祝大饅頭差點原地升天“不要啊”他太苦命了,他就想當一個混吃等死的紈绔,為什么如此簡單的夢想實現起來卻如此艱難。
“秀兒,哥哥要走了。”姚法祖突然說。
咦祝秀仿佛久居黑暗又遇陽光,眼神都帶上了希冀,就連腦子都好使了兩分“姚參將要回福建了嗎也是,那兒還有部下等著您呢。那我”
“多弼會監督你每天扎馬步的。”小八爺殘忍宣布,斷絕了祝胖胖最后的希望。在祝秀的心里,多弼跟姚法祖一樣殘酷無情惡趣味,堪稱八貝勒門下的牛頭馬面。
“砰。”祝大饅頭落回地面,攤成了一張白面餅。
小八爺和姚法祖都樂了。祝秀真的是個老實孩子,這些天鞭子抽著,嚎著哭著抖著,然而每天半小時的馬步和一百下打拳,卻是不折不扣完成下來了。

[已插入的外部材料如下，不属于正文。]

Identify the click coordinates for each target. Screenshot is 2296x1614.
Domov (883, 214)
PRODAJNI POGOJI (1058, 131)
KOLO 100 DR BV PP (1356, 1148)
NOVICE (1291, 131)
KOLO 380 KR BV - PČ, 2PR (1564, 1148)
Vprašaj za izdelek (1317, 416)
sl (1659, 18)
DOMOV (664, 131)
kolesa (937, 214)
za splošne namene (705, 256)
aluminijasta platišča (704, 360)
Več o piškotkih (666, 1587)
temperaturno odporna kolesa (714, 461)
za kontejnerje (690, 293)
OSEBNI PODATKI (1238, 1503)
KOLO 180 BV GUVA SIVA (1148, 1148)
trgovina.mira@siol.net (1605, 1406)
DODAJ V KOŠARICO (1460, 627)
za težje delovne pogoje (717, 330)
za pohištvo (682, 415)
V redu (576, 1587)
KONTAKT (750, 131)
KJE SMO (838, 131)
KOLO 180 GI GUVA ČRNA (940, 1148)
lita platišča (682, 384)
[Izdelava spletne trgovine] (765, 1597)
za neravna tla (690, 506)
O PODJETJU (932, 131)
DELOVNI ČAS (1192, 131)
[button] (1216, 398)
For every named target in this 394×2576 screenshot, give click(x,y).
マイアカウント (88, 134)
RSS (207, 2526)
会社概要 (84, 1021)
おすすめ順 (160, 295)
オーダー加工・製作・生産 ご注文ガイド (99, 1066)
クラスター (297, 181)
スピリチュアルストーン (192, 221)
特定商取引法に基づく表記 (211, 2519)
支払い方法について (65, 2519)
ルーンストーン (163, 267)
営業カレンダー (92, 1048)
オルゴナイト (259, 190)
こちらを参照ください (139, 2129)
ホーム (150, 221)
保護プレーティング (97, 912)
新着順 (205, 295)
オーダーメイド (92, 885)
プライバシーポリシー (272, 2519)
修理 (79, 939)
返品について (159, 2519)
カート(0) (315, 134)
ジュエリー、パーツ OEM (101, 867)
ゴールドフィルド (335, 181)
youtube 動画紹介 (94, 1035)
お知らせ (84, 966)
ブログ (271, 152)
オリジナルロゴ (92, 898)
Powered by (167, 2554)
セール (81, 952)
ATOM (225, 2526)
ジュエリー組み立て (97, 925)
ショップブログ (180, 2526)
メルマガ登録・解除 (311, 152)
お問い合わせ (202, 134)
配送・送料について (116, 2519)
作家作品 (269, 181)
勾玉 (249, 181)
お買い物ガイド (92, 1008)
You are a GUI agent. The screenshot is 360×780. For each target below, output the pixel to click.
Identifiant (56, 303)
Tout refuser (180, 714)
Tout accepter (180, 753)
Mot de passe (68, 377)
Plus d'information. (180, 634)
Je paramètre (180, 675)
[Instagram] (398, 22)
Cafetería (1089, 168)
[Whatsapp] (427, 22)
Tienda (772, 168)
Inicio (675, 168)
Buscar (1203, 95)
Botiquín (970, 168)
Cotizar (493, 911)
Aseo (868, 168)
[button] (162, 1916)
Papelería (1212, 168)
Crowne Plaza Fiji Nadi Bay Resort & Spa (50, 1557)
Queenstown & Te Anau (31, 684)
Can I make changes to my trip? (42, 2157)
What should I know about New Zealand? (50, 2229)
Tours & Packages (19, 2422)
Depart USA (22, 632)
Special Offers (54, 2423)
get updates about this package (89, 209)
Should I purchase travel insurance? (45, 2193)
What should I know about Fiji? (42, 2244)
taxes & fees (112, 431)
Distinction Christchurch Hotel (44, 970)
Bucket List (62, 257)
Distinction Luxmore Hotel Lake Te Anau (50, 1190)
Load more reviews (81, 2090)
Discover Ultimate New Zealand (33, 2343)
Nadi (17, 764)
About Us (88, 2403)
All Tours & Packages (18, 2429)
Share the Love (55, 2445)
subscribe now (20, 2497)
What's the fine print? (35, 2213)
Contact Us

可能是膽子太小,別說反抗了,連逃跑都沒想過。祝秀唯有的掙扎,就是將他的黃胖胖叔叔祝鐘也拉下水,來了個有難同當。不過最近祝鐘被人壓著去找祝家祖宗的鑄炮記載去了,于是抖著肥肉扎馬步的又變成了祝秀一個人。
改變精氣神是沒有那么容易的,祝秀還有很長的路要走。而剛剛從康熙那里領了查封鴉片這樁差事的小八爺,則忙著跟姚法祖商量出差的事兒。
“根據目前的口供和地方的報告,鴉片煙館主要分布在東部沿海地區。”八貝勒手指著桌上的地圖,跟小伙伴說,“京畿、天津的煙館已經肅清;盛京皇阿瑪已經派了人去,龍興之地的老姓兒和蒙古人不容易搞定,得他老人家親自出手。咱們這回出京,目的地主要兩塊。”
“江南與兩廣。”姚法祖接口道。
從小一起長大的小伙伴就是默契,哪怕中間分開過一段時日,思路重新連接起來也依舊順滑。兩人一起對著地圖研究,將代表目標的小紅點連起來做了個一筆畫,自京城開始,到廣東府為止,如此就是一張路線圖。再對照著煙館的交貨日期擬定了行程。
“那我隨八爺先到蘇杭,后在泉州與八爺分別。”姚法祖離開福建水師已經三個月了,再不能拖延在外面了,但另一方面,他也擔心著小伙伴。“鴉片自澳門、廣東入境。此處乃內陸煙商亢氏的大本營,又有心懷不軌的葡萄牙商人,十三行地頭蛇一樣的龐然大物,未必沒有參與其中。八爺”
“無礙。”小八爺將畫好的簡易地圖卷起來,放進袖筒中,笑道,“文有于成龍,武有滿丕將軍,都是可信之人。即便怕背后有權貴搗亂我這回還帶上了十弟呢。”
小八爺原本跟康熙的申請是,他想帶著老九和老十一起去。老九喜歡行商,對于大名鼎鼎的外貿港口廣州向往已久,再加上他的西洋語說得好,隨著去那里更是能有幫助。至于老十,十阿哥胤俄的出身擺在那里,正好能夠威懾那些宵小背后的保護傘。比家世背景還有誰能夠比流著愛新覺羅和果毅公鈕鈷祿氏雙重嫡系血脈的老十更有家世背景呢
不過康熙在思考了片刻后,并沒有答應小八爺的全部請求。“難為你還能找到這些借口,替他們兩個不成器的蹭功勞。”皇帝爹一秒就說破了小八爺的真實意圖。
他這點小心思沒能瞞過皇帝爹的眼睛,小八爺只能老實承認。“九弟十弟馬上就到了成婚的年紀了,但寸功未立,就連塞外和陵寢都跟去得少,這樣子皇阿瑪也沒法名正言順地賞他們爵位,出去開府、福晉過門也不好看。”
康熙心說我拖著不給底下的這些封爵,還不是給你們前面這幾個一波封了太廢銀子嗎你小子對弟弟們倒是好,就沒想過老子兜里沒錢了嗎不過心里想歸想,想要康熙親口承認皇帝沒錢那是絕對不可能的,于是萬歲爺只能坐在龍椅上生悶氣。